As local anesthetics are absorbed from the injection site, their concentration in the bloodstream rises and the peripheral nervous system and central nervous system (CNS) are depressed in a dose-dependent manner. (See Figure 3.) Low serum concentrations are used clinically for suppressing cardiac arrhythmias and status seizures, but ironically, higher concentrations induce seizure activity. Convulsive seizures are the initial life-threatening consequence of local anesthetic overdose. Presumably this is due to selective depression of central inhibitory tracts, which allow excitatory tracts to run amuck. As serum concentrations continue to rise further, all pathways are inhibited, resulting in coma, respiratory arrest, and eventually cardiovascular collapse. Evidence of lidocaine toxicity may commence at concentrations >5 µg/mL, but convulsive seizures generally require concentrations >10 µg/mL.
How does lipid solubility affect anesthesia?
Greater lipid solubility of a drug not only enhances potency but also enables more rapid diffusion through cell membranes. For local anesthetics, this hastens the onset for anesthesia in isolated fibers during in vitro studies, but it must be appreciated that other factors come into play clinically. For example, inherent vasodilating properties may promote systemic absorption before the anesthetic reaches the nerve membrane. High lipid solubility may impede dispersion throughout tissue fluids and also fosters sequestration in neighboring adipose tissues or myelin sheaths.
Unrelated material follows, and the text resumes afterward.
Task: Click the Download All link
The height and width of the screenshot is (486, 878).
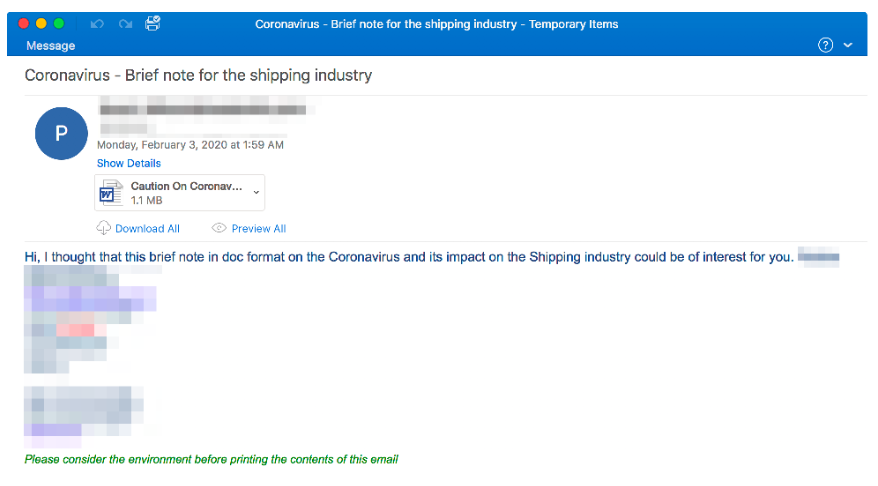Action: tap(148, 229)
In either case, fewer numbers of molecules reach the neuronal membrane and onset is delayed. Therefore, unlike in vitro studies of isolated fibers, greater lipid solubility generally slows the onset of anesthesia in the clinical setting. Injecting higher concentrations that allow a greater number of molecules to reach the membrane and hasten onset can offset this influence. Although bupivacaine and articaine are both highly lipid soluble, the 4% concentration of articaine provides for a much faster onset.
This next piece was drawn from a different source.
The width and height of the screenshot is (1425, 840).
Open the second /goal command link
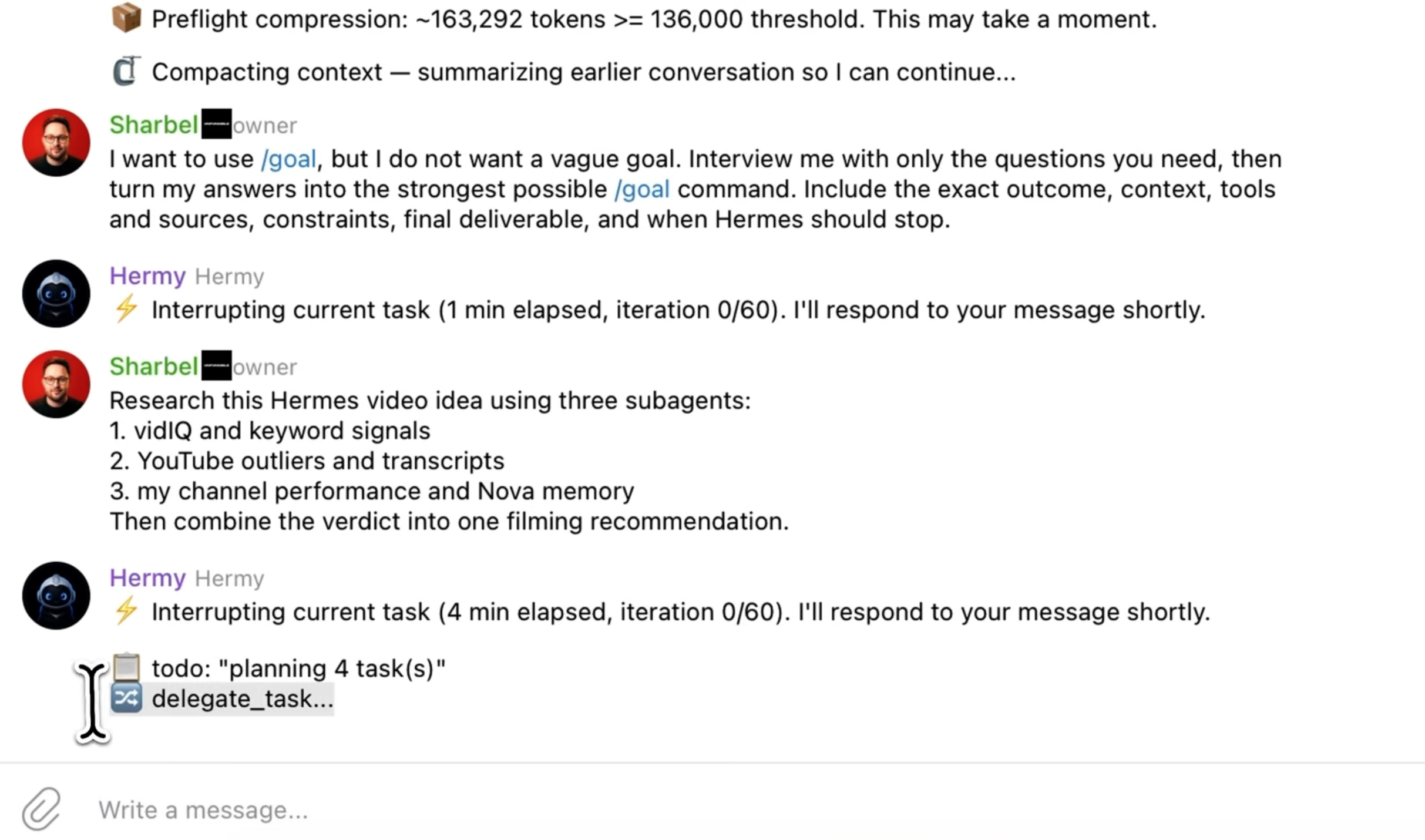point(641,189)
Why are neural fibers sensitive to local anesthesia?
Also, smaller fibers are generally more susceptible, because a given volume of local anesthetic solution can more readily block the requisite number of sodium channels for impulse transmission to be entirely interrupted. For these reasons the tiny, rapid-firing autonomic fibers are most sensitive, followed by sensory fibers and finally somatic motor fibers.1,2The anesthesiologist blocking mixed spinal nerves is acutely aware of these differential sensitivities. As patients recover from spinal anesthesia they first regain voluntary motor function, then sensation returns, and finally they can micturate (autonomic control). The dentist is generally spared this consideration because the trigeminal nerve branches anesthetized for dental procedures are comprised only of small, rapid-firing sensory fibers. However, the many classes of sensory fibers also vary in their diameters and firing rates. For example, pain fibers are more sensitive than those carrying pressure and proprioception. A patient may remain disturbed by a sense of pressure despite complete anesthesia of pain fibers.
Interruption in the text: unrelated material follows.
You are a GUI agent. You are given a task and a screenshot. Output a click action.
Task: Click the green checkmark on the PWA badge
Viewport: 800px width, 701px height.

How do local anesthetics interrupt neural conduction?
Local anesthetics interrupt neural conduction by inhibiting the influx of sodium ions through channels or ionophores within neuronal membranes. Normally these channels exist in a resting state, during which sodium ions are denied entry. When the neuron is stimulated, the channel assumes an activated or open state, in which sodium ions diffuse into the cell, initiating depolarization. Following this sudden change in membrane voltage, the sodium channel assumes an inactivated state, during which further influx is denied while active transport mechanisms return sodium ions to the exterior. Following this repolarization, the channel assumes its normal resting state. An appreciation of these sodium channel states helps to explain the preferential sensitivity of local anesthetics for various classes of neuronal fibers.